Tuesday, November 4, 2014

Here we give thanks (after Gregory O’Brien) by Mary-Jane Duffy



Because the jugs spring
from the mind of Mary (or is it the angel?)

visible over the hills
of the promising land, we begin

to gather them to us.
Now they crouch

in the kitchen light—a crowd
of well wishers that pitch

and list in the weather of the house.
A tall jug reassures

a woman ‘on the brink
of something’; another

buzzes lips between the sighs
and lows of the percussion

section. One has a handle
so generous it may

run the cup over.
Ah, little congregation of jugs

how you pout
over pregnant bellies.

Who is the father?
Elsewhere jugs

live beside the hills,
the lamp, the tau cross,

the kumara pit. A speech
bubble appears. We guess

at its finely crafted message
not wanting to assume the obvious.


Here we give thanks (after Gregory O’Brien) is one of my favourite discoveries of 2014. I wrongly but indulgently pretend that Mary-Jane might have written it actually for me. She didn’t. But each couplet unfolds into an image that satisfies some of my longest-held and deepest interests.

To me, images and words have always been inextricable and I’m often frustrated by an inability to articulate precisely how (inter)semiotics play out in the mind. But this poem helps sooth that dilemma from the title to the last lovely couplet. (writer and painter) Gregory O’Brien’s very name might be one way to articulate the marriage of word and image, so there’s the promising start.

Religious imagery (another ongoing obsession) continues with ‘the mind of Mary (or is it the angel?)’ and flows beautifully into the landscape. So I think of Colin McCahon. And then the domesticity of a kitchen, the softly growing noise of ‘buzzes’ and ‘percussion’, the comforting gathering of jugs and light in a house surrounded by weather (as I write this, the wind is whirling outrageously over the southern coast). And finally a speech bubble appears – a singular metaphor for word as image, voice as image.
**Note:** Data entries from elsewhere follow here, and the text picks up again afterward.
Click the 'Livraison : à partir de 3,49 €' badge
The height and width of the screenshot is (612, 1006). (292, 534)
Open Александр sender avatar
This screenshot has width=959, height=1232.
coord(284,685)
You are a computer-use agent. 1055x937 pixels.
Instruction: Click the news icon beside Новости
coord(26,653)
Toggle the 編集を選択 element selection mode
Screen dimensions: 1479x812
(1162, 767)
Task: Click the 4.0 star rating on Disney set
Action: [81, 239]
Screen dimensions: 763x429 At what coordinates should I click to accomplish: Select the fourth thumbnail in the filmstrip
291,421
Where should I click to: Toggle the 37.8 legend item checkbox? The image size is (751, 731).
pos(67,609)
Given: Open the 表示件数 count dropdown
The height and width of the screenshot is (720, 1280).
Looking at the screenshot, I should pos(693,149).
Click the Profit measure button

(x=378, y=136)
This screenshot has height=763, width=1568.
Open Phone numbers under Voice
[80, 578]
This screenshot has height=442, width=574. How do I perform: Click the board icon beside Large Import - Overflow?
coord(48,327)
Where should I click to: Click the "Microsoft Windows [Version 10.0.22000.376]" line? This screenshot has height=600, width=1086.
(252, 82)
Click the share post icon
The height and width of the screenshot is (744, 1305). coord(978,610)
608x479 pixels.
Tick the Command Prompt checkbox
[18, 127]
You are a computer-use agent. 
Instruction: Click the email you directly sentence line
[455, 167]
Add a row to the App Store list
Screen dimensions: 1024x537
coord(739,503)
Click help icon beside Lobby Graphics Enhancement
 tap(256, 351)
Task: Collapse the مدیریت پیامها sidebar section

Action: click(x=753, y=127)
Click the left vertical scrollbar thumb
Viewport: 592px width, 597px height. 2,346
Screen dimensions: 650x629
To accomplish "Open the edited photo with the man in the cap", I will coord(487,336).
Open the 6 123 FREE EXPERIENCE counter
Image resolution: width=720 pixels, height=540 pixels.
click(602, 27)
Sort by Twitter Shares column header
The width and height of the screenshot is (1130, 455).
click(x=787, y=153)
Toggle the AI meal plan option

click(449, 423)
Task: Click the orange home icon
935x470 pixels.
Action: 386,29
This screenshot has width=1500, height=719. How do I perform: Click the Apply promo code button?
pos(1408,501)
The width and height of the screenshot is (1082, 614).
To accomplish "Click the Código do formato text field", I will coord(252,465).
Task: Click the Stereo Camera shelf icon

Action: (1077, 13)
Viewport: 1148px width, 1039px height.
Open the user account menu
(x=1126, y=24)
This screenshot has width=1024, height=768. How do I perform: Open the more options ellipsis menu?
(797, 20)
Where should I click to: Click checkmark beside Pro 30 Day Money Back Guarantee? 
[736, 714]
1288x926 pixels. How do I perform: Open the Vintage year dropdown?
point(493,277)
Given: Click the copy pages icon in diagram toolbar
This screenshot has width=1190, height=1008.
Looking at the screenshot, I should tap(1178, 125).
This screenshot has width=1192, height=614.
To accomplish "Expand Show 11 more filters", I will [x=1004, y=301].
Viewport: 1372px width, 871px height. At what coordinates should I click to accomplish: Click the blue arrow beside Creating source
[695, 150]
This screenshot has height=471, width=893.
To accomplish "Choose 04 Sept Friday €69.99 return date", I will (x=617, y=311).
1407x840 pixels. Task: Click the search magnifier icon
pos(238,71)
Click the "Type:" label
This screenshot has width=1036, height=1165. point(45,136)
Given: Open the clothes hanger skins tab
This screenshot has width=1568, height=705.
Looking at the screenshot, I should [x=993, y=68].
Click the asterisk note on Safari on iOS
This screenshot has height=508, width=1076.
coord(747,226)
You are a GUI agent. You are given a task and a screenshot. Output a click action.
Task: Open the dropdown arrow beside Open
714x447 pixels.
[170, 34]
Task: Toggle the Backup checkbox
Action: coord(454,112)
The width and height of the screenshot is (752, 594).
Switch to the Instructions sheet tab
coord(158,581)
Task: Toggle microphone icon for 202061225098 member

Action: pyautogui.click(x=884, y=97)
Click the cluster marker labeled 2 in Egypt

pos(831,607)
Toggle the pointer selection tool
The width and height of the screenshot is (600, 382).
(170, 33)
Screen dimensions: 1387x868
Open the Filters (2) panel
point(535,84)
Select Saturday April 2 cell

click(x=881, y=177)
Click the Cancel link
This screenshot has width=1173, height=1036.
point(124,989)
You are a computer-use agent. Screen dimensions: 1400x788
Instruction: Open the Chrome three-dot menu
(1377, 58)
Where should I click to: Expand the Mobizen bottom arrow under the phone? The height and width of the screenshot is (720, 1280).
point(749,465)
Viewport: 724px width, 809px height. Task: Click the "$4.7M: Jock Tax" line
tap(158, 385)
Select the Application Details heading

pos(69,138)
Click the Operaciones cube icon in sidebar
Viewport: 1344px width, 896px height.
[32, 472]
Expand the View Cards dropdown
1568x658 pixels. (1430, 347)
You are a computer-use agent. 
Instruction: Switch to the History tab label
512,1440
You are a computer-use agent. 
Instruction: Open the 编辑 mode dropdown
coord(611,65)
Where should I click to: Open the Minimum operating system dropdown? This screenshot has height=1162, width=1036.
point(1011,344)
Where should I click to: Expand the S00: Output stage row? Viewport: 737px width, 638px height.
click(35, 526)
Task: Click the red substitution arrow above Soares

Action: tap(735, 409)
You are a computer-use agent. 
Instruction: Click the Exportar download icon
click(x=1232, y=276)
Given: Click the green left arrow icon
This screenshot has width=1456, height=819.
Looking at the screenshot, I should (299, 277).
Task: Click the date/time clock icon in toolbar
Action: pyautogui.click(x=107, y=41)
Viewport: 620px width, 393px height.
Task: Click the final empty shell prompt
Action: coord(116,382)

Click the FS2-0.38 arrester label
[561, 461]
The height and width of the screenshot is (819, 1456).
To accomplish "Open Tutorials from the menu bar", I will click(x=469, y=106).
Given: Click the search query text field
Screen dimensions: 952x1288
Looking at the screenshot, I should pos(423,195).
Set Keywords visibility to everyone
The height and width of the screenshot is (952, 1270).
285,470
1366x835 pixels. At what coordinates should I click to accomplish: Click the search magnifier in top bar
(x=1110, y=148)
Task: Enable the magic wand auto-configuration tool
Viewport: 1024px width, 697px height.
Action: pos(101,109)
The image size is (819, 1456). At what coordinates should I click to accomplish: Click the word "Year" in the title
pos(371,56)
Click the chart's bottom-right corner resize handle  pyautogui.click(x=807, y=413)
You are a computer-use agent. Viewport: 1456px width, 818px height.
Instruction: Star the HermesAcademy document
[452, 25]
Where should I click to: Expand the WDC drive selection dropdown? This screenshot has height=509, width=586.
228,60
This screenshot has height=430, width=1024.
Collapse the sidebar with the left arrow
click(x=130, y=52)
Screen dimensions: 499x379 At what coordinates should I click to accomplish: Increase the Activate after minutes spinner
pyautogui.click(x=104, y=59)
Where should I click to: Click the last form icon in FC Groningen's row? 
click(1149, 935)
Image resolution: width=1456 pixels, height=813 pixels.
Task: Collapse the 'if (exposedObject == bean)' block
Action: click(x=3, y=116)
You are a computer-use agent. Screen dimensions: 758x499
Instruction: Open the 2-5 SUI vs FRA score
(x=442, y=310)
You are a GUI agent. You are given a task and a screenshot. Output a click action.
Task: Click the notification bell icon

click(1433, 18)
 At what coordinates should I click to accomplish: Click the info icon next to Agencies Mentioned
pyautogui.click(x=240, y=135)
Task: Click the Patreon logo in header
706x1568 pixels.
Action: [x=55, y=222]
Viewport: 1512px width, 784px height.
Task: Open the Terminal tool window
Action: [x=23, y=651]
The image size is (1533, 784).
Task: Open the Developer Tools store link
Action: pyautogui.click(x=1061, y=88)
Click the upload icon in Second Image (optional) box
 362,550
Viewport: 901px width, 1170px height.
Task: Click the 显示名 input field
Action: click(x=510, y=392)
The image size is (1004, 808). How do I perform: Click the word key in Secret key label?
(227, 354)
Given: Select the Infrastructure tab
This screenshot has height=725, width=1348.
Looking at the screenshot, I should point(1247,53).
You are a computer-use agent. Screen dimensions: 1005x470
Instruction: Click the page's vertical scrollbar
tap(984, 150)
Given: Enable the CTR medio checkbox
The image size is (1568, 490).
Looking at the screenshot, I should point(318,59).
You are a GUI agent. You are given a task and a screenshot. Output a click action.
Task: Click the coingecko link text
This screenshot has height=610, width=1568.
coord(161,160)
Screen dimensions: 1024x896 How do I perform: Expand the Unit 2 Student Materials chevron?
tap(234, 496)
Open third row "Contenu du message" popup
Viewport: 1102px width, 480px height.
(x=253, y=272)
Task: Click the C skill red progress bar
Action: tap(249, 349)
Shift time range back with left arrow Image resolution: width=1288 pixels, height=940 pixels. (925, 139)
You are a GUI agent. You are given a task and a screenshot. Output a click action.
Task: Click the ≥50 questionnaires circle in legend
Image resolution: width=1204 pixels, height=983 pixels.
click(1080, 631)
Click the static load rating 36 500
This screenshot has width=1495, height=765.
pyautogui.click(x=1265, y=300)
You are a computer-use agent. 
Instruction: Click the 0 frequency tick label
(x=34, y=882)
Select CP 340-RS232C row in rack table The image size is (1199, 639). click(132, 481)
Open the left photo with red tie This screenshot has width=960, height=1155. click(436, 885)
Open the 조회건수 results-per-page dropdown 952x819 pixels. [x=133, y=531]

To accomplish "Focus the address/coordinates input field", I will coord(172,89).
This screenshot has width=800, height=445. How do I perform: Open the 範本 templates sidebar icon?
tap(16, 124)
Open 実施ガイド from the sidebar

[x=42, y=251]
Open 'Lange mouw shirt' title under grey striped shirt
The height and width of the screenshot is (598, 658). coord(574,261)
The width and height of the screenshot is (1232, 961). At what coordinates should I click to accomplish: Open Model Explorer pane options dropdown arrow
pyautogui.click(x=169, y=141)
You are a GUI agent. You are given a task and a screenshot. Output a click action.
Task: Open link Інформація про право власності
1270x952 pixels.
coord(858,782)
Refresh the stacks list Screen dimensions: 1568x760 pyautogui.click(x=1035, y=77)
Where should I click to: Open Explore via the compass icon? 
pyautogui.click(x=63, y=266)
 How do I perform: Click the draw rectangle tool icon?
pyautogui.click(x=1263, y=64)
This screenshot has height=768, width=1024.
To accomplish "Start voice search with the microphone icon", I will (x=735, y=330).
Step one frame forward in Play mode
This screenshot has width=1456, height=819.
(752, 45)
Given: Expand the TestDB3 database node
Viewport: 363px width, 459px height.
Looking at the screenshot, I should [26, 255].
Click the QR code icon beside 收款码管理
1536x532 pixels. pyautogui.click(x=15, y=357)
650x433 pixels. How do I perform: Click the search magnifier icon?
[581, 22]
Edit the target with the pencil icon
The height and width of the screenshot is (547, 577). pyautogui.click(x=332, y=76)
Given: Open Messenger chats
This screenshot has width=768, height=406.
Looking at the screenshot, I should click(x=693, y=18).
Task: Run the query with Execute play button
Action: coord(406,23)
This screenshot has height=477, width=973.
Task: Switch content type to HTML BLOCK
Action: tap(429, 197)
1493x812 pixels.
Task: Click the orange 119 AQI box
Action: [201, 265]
By the end of the poem the completed picture is so warm, fertile and painterly that I want to leave it as that – an image full of potential, not wanting to try to interpret it any further and assume my interpretations are final, just as the poet instructs. Much better to allow this poem/painting to be re-read over again.

http://www.litcrawl.co.nz/

I’m delighted that Mary-Jane Duffy is part of a session in LitCrawl that I, at first quite nervously, created, called ‘A single hurt colour’. The title of the session is from Tender Buttons by Gertrude Stein, a brilliant example of the potential of word as image. I was nervous in approaching writers who I felt were writing in a way that to me is ingenious like Stein – art and fiction, art and non-fiction and fiction speak to each other – and who I hoped would want to give substance and life to a session I selfishly had to include in the programme but had no idea would pan out … Thankfully Mary-Jane agreed to be part of ‘A single hurt colour’ along with Mark Amery and Megan Dunn. Together they are exploring those lines between word and images, non-fiction and fiction at The Young among the work of Iain Cheesman and Robert Cherry.

Mary-Jane Duffy is a writer and art curator. Her recent freelance writing and editing work includes poetry, essays on artists for the Real Art Road Show Trust, and work for Te Papa Tongarewa, New Zealand on Screen, and an exhibition on the history of Surf Lifesaving in New Zealand. She has a wide background in art exhibition and gallery management, as well as art historical research. Millionaires’ Shortbread, poems by Mary-Jane Duffy, Mary Cresswell, Mary Macpherson and Kerry Hines, was published by University of Otago Press. Mary-Jane has a BA and an MA in Art History (Canterbury). She is currently working on her own collection of poems.

This week’s guest editor, Claire Mabey, is co-director of LitCrawl Wellington. LitCrawl brings words to the streets of Wellington on Saturday 15 November starting at 6 pm. ‘A single hurt colour’ is one of 14 sessions that celebrate Wellington and New Zealand’s vibrant and diverse literary community. All sessions focus on the performance of writing and on bringing listeners together in some of Wellingtons best-loved venues.

For more Tuesday Poems, check out the links in the sidebar to the left.

1 comment:

Claire Beynon said...

Altogether gorgeous! Thank you, Claire, Mary-Jane, Greg and your unforgettable congregation of jugs.